Turns out the hardest part of building an AI conflict resolver wasn't the AI. It was figuring out which psychology framework to apply — and when.
I'm building VerdictBuddy, a tool that helps people navigate relationship conflicts using AI-powered analysis grounded in real psychological frameworks. Not generic "communicate better" advice — structured verdicts based on Gottman, NVC, attachment theory, and cognitive-behavioral models.
Here's the technical breakdown of how I got there.
The core insight: frameworks are prompt templates
Every established psychology framework follows a predictable structure. Gottman's Four Horsemen model, for example, identifies four destructive communication patterns (criticism, contempt, stonewalling, defensiveness) and maps each to a repair strategy.

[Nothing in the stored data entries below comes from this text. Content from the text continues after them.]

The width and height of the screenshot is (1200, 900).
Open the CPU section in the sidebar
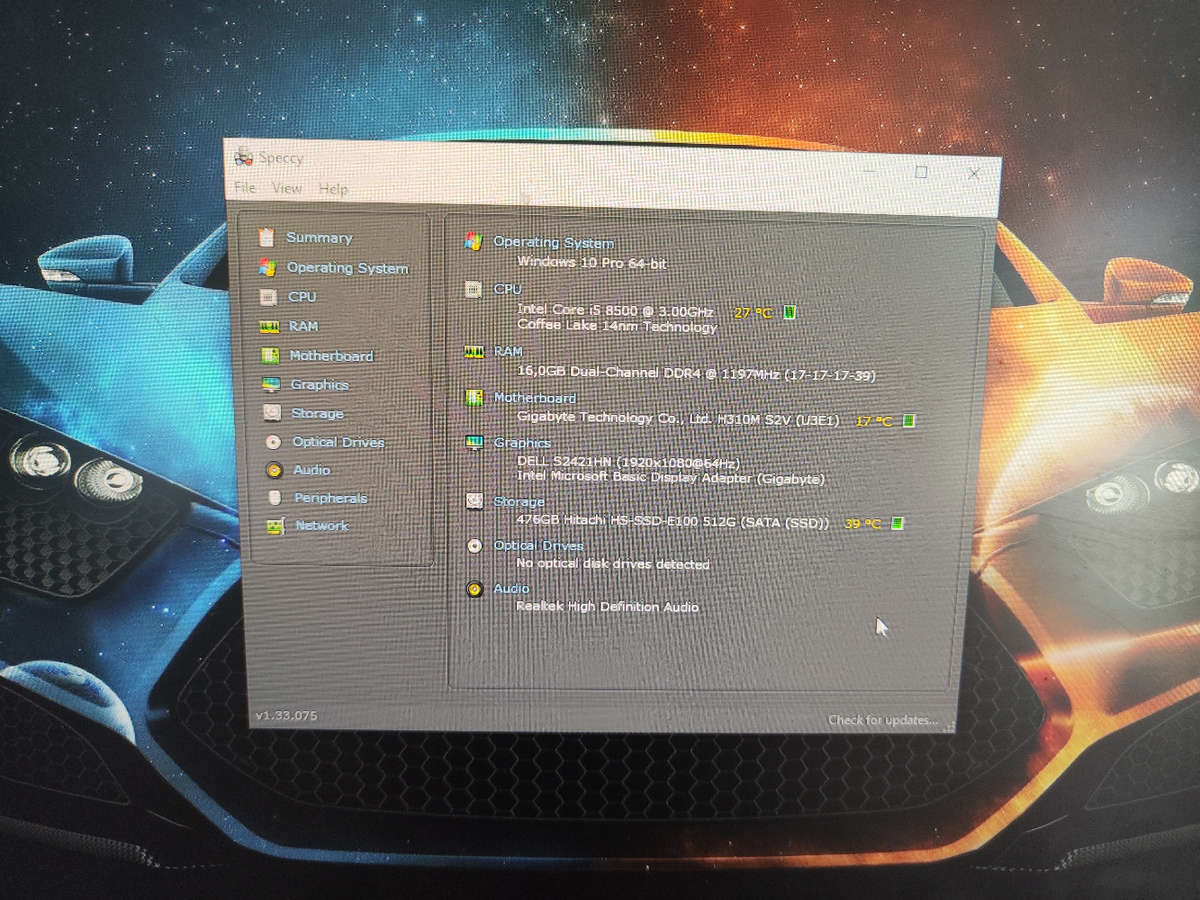(x=301, y=297)
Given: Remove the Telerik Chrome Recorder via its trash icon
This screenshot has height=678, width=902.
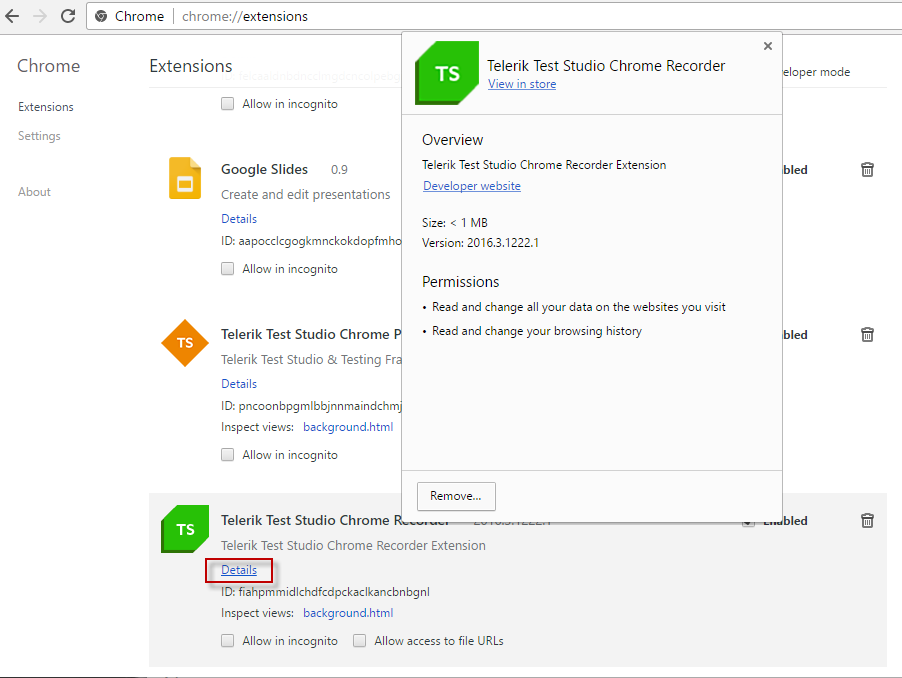Looking at the screenshot, I should click(867, 520).
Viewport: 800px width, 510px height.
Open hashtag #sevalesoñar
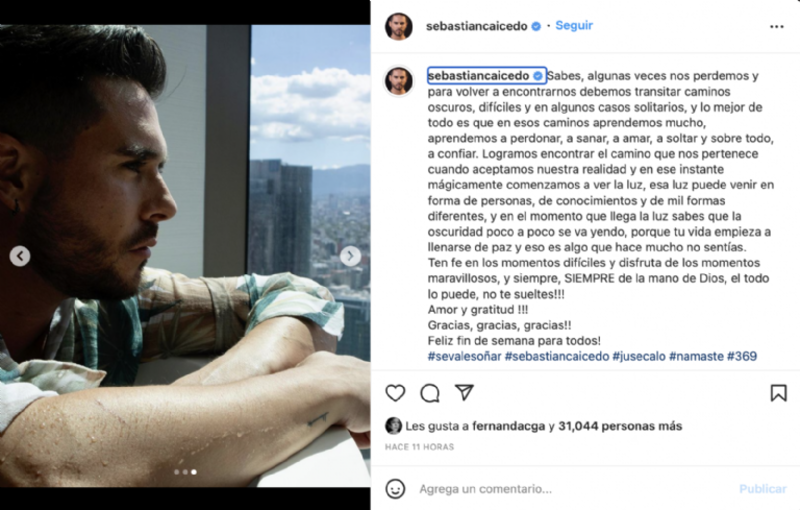(x=464, y=356)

That structure translates almost directly into a prompt template:
- Input classification — which pattern is present in the user's conflict description
- Framework logic — what does the theory say about this specific pattern
- Output generation — concrete verdict + reasoning + actionable next steps
The same applies to Nonviolent Communication (NVC), which breaks every conflict into observations, feelings, needs, and requests. That four-part structure becomes a four-stage prompt pipeline.
Framework selection logic
Not every framework fits every conflict. A workplace disagreement about project ownership doesn't need attachment theory. A recurring argument with a partner probably doesn't need a pure CBT reframe.
I built a classification layer that analyzes the conflict description and selects the most appropriate framework based on three signals:
Relationship type — partner conflicts lean toward Gottman and attachment theory. Workplace conflicts map better to NVC and interest-based negotiation. Family dynamics often need a blend.
Conflict pattern — is this about communication style (Gottman), unmet needs (NVC), cognitive distortions (CBT), or deep-rooted attachment patterns? The pattern determines the lens.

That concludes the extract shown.